▶ **Direction**:
Could you turn the paragraph in the roast beef thread below that begins "For myself I make a paste" into a brief list of steps that keeps its main facts?

▶ **Selected extract**:
* Begin *

# How to make a 'crust' for roast beef?



## locomouse (Oct 31, 2008)

Good afternoon, all...:lips:

My aunt used to make a delightful roast of beef which had a crust (for a sealant, I suppose) all over it. It was always so tender!

I wish I had asked her for the recipe/technique when I had the chance. I do know that it was a paste-like mixture that incorporated flour, softened butter (or margarine) and dry mustard. But I have no idea of what the ratio of said ingredients should be.

Also, I believe she started the roast in a very hot oven in order to 'set' the crust... and then turned the temperature down for the remainder of the cooking time. Here again, I don't have any specifics.

Is anyone familiar with this type of roast beef preparation? I'd sure love to recreate the wonderful roasts she made.

Thank you for any advice or tips,

Helen


----------



## koukouvagia (Apr 3, 2008)

Starting off in a really hot oven and then lowering the temperature is a typical way of achieving a crust on a roast. 

For myself I make a paste using olive oil, salt, minced garlic, and crushed peppercorns. I rub it all over and then I sear it on the stove top. Once it's seared all over I then stick it in the oven to finish cooking.


----------



## locomouse (Oct 31, 2008)

Your technique sounds wonderful, Mapiva! Four of my favorite things... olive oil, salt, garlic and peppercorns... :talk:

Do you have a minutes per pound hint for the finish in the oven?

Thanks so much for your reply,

Helen


----------



## breton beats (Feb 21, 2007)

* End *

▶ **Data section**:
* Begin *

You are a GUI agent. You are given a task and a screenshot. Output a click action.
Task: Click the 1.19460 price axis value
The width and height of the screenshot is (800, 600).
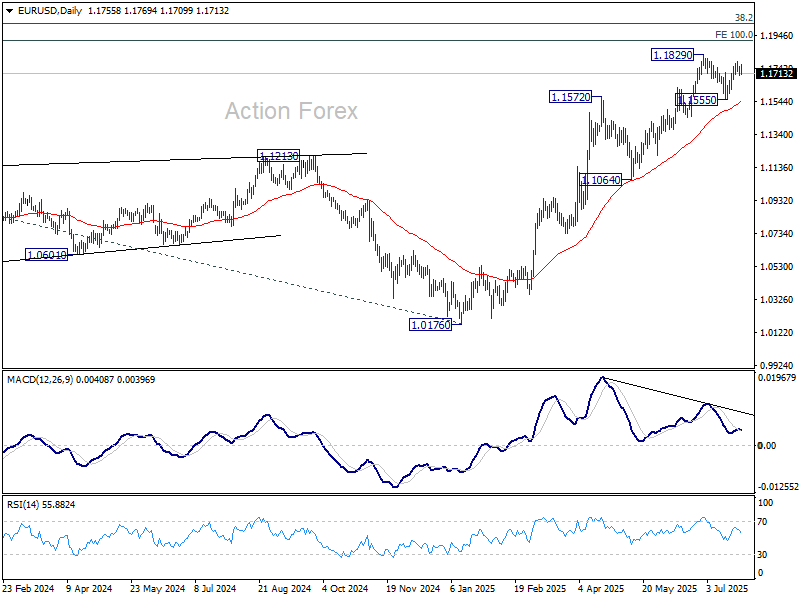click(x=777, y=35)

* End *

▶ **Full solution**:
- Make a paste of olive oil, salt, minced garlic, and crushed peppercorns.
- Rub the paste all over the roast.
- Sear the roast on the stove top until it is seared all over.
- Put it in the oven to finish cooking.